Element and text location data:
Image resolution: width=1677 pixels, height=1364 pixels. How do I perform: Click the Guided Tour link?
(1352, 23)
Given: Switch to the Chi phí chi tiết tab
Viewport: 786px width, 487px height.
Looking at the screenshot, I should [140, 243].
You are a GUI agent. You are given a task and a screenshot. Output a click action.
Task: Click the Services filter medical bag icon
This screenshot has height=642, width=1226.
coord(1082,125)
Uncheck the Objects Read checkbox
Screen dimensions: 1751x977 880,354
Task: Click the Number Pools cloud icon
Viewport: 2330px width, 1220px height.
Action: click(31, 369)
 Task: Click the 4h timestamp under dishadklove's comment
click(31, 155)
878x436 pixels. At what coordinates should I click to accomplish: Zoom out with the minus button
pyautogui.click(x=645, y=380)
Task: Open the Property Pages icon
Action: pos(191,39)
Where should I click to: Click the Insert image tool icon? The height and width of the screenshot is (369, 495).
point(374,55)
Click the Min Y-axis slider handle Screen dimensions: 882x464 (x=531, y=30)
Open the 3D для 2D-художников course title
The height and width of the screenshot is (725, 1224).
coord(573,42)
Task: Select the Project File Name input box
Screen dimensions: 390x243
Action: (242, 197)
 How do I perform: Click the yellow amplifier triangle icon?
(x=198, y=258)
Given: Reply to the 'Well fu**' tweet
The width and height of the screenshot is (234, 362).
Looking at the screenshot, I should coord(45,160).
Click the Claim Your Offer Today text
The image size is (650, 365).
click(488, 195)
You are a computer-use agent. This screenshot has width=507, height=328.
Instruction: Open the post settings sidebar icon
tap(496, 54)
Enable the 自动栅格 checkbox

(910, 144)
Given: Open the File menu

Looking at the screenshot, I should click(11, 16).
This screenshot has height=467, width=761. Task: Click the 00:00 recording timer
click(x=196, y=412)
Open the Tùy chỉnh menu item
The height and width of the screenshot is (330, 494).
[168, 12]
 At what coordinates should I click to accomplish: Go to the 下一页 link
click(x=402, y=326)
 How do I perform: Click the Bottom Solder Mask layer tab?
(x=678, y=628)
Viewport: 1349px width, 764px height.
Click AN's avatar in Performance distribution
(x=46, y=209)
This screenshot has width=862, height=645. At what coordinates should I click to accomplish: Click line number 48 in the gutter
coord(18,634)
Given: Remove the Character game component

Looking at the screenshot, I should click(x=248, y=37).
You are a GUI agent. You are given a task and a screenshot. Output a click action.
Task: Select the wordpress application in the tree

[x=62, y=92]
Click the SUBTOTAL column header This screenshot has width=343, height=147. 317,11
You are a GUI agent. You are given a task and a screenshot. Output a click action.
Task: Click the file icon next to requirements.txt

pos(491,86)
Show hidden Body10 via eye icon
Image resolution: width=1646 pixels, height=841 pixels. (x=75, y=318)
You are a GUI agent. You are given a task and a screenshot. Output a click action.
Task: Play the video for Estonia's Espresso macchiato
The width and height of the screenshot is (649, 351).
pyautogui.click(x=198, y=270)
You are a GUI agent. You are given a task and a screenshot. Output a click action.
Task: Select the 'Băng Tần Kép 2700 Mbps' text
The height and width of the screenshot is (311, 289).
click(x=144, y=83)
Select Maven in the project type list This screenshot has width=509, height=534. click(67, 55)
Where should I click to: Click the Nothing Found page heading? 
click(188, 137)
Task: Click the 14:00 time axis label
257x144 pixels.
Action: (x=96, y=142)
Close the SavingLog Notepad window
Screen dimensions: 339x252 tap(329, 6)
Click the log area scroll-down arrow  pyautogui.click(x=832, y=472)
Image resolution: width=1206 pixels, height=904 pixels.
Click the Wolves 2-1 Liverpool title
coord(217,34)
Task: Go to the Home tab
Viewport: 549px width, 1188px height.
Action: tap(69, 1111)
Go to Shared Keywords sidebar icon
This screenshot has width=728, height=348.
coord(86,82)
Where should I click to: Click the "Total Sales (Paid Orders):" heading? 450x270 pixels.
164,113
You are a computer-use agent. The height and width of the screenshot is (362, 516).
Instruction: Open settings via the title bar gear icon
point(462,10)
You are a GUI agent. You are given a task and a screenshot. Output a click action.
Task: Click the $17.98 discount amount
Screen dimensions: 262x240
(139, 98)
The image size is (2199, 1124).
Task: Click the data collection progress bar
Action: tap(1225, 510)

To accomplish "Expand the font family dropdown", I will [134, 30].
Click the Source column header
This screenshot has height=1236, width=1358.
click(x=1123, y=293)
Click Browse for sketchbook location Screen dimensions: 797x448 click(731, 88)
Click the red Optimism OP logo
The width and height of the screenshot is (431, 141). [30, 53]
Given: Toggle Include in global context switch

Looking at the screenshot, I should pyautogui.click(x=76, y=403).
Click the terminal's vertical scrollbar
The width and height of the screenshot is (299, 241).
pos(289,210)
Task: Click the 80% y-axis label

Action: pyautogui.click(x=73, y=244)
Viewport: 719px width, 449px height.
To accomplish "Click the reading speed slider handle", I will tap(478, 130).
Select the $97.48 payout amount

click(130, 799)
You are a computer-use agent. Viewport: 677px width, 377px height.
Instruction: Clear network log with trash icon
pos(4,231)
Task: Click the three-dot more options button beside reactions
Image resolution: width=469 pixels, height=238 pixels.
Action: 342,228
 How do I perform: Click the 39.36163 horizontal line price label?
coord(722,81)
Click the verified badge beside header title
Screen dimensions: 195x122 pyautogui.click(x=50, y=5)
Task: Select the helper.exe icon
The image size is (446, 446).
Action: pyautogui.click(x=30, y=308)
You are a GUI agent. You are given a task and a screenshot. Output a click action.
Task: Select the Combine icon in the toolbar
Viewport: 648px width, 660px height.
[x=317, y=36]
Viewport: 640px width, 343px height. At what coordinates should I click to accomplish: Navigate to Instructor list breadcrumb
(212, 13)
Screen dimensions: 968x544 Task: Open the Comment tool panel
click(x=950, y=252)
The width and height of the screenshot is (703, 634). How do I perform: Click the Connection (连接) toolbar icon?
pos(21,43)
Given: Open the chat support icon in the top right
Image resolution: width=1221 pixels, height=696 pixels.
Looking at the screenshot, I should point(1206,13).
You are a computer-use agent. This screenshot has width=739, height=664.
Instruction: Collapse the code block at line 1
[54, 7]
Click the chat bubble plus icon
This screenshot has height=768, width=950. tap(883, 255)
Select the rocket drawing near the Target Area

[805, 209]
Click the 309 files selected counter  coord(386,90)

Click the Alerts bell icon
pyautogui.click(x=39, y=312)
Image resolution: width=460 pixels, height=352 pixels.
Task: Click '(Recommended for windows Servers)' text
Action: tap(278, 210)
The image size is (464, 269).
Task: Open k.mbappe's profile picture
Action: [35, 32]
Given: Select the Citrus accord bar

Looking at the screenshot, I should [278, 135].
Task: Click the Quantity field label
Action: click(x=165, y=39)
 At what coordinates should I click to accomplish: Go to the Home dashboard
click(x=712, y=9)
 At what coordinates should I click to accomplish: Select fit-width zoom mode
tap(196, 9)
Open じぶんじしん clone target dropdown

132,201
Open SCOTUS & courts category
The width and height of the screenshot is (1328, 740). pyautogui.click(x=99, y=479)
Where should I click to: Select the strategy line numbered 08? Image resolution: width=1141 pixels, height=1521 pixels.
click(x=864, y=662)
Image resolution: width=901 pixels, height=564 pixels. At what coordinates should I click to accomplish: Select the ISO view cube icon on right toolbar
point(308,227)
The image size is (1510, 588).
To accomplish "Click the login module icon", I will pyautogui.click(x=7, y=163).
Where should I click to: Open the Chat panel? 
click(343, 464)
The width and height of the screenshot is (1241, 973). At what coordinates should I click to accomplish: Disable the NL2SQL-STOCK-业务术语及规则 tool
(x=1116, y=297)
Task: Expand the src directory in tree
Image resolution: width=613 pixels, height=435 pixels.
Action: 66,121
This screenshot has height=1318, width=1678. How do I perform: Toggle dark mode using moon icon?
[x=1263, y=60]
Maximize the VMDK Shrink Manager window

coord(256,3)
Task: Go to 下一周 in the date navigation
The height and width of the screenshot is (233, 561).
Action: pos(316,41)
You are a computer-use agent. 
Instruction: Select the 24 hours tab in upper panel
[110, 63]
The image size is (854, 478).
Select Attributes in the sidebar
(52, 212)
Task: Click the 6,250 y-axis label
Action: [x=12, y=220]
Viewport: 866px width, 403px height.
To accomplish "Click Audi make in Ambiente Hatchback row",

# What to produce:
Copy out the records again from the line with "Task: Go to 下一周 in the date navigation" to the end, putting "top panel" in place of "upper panel" and leaving everything else the same.

# Full answer:
Task: Go to 下一周 in the date navigation
The height and width of the screenshot is (233, 561).
Action: pos(316,41)
You are a computer-use agent. 
Instruction: Select the 24 hours tab in top panel
[110, 63]
The image size is (854, 478).
Select Attributes in the sidebar
(52, 212)
Task: Click the 6,250 y-axis label
Action: [x=12, y=220]
Viewport: 866px width, 403px height.
To accomplish "Click Audi make in Ambiente Hatchback row",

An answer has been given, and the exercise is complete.